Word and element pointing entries
** start **
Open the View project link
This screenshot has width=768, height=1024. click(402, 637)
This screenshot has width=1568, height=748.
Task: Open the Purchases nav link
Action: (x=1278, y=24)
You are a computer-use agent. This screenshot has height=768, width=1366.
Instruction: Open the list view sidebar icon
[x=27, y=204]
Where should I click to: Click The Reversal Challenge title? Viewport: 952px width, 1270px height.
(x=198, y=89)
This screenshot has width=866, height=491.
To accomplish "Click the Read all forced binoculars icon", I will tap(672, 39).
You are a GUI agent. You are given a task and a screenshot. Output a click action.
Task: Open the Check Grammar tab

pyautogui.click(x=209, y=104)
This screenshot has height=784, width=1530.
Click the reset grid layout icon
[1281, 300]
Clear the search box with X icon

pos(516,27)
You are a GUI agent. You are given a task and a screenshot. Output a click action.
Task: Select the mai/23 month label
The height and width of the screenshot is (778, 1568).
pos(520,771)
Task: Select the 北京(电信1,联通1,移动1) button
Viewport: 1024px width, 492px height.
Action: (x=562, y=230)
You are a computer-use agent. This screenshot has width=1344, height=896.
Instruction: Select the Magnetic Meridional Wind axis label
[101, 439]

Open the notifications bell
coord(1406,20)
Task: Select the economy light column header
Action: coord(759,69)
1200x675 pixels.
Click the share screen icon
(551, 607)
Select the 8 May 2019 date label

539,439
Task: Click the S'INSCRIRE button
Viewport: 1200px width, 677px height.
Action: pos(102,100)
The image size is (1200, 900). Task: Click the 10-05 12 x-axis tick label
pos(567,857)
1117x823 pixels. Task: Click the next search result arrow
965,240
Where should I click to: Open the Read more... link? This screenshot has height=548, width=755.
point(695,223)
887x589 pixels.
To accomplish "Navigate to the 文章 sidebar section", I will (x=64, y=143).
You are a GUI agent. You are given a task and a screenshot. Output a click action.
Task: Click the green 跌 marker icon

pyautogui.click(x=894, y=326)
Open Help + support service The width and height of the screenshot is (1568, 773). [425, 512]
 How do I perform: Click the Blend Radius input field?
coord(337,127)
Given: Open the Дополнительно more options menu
** end **
EXERCISE BRIEF
Reproduce verbatim everything in the entries from the line containing "Clear the search box with X icon" down to the line containing "pos(520,771)", including both of those lines.

FINISHED ANSWER
Clear the search box with X icon

pos(516,27)
You are a GUI agent. You are given a task and a screenshot. Output a click action.
Task: Select the mai/23 month label
The height and width of the screenshot is (778, 1568).
pos(520,771)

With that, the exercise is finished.